Англичане уехали, оставив мне в подарок пару книг и свой адрес, чтобы, если когда-нибудь буду в Англии, я непременно их навестила. Нелла попросила помочь ей прибраться в комнатах, сменить постельное белье, заправить кровати. Я делала это с удовольствием. Я мыла полы, а она кричала мне с кухни: «Какая ты молодец! Уже и по-английски умеешь читать! Еще и с собой сколько книг привезла!»
Она всегда хвалила меня, не смущаясь разделявшим нас расстоянием, громко повторяя, какая я дисциплинированная и разумная, целыми днями и вечерами читаю. Я заглянула на кухню и увидела ее с книгой в руках. Эту книгу с дарственной надписью ей подарил тот самый синьор, которого мы ждали назавтра. Нелла держала ее на тумбочке и каждый вечер читала по одному стихотворению — сначала про себя, потом вслух. Она уже успела все их выучить наизусть.
— Смотри, что он мне написал, — сказала она, протягивая мне книгу.
Это было «Испытание безмятежностью» Донато Сарраторе. Посвящение гласило: «Нелле, которая сама сладость, и ее чудесному варенью».
31
Я сразу села за письмо Лиле. Я исписывала страницу за страницей, выплескивая на бумагу все — страх и радость, желание сбежать и предвкушение момента, когда я увижу Нино Сарраторе. Потом мы вместе пойдем на Маронти, будем купаться, смотреть на луну и звезды и вернемся, чтобы спать под одной крышей. Я ни о чем не могла думать, только вспоминала, как целую вечность назад — ах, сколько времени прошло! — он, держа брата за руку, признался мне в любви. Но тогда мы были детьми, а теперь я чувствовала себя взрослой, почти старой.

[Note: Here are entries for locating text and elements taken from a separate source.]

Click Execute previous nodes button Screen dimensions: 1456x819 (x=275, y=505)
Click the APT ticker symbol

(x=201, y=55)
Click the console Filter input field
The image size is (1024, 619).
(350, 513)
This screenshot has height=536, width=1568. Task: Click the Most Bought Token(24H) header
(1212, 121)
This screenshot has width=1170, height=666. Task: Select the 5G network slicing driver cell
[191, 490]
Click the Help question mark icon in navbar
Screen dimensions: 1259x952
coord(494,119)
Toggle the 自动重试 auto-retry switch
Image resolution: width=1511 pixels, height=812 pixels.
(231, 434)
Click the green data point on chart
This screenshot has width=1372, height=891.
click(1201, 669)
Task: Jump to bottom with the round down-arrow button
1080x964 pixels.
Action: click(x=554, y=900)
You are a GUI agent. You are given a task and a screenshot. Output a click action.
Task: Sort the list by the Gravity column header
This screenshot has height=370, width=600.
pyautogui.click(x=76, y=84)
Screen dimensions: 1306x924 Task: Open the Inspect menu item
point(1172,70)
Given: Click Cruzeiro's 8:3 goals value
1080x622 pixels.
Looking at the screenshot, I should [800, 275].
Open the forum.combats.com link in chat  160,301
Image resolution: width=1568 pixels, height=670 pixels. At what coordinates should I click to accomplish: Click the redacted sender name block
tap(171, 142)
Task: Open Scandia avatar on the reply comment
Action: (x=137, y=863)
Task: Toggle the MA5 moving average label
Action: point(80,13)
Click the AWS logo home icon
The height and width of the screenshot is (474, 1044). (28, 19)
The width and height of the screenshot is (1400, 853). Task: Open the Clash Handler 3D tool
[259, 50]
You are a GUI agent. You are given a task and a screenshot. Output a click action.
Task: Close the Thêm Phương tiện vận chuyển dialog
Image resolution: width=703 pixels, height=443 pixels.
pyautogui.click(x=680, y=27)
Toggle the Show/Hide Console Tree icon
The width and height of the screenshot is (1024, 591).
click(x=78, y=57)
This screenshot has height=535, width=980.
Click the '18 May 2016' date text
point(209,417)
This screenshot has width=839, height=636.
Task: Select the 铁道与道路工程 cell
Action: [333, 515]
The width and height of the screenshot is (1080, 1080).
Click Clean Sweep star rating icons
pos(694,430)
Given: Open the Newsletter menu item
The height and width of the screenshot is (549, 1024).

На следующий день я отправилась на остановку рейсового автобуса, чтобы помочь гостям донести вещи. Я всю ночь не спала и очень волновалась. Приехал автобус и высадил пассажиров. Я узнала Донато Сарраторе, узнала его жену Лидию, узнала Маризу, хоть она и сильно изменилась, узнала Клелию, как и прежде, немного рассеянную, узнала подросшего Пино и догадалась, что капризный мальчишка, нетерпеливо дергающий мать, — тот самый младенец, что лежал в коляске, когда я в последний раз видела семью Сарраторе в полном составе под обстрелом Мелины. Но Нино с ними не было.
Мариза с радостью, которой я не ожидала, кинулась мне на шею: все эти годы я ни разу не вспоминала о ней, а она, оказывается, часто думала обо мне и скучала. Она сказала родителям, что я — дочь швейцара Греко из того квартала, где они раньше жили. Лидия недовольно скривилась и, ворча на ходу, побежала догонять успевшего удрать младшего сына, а Донато Сарраторе принялся выгружать багаж, даже из вежливости не поинтересовавшись: «Как поживает папа?»
Я расстроилась. Пока Сарраторе устраивались в своих комнатах, мы с Маризой, которая отлично знала Маронти и Искью, отправились на море. Маризе не терпелось поехать в оживленный Порто, Форио или Казамиччолу, потому что в Барано, по ее словам, скука смертная. Она рассказала, что учится на секретаршу, что у нее есть парень и что скоро она меня с ним познакомит, потому что он тайком приедет с ней повидаться. Наконец она заговорила обо мне, и у меня замерло сердце. Она знала обо мне все: что я хожу в гимназию, что отлично учусь и встречаюсь с сыном аптекаря Джино.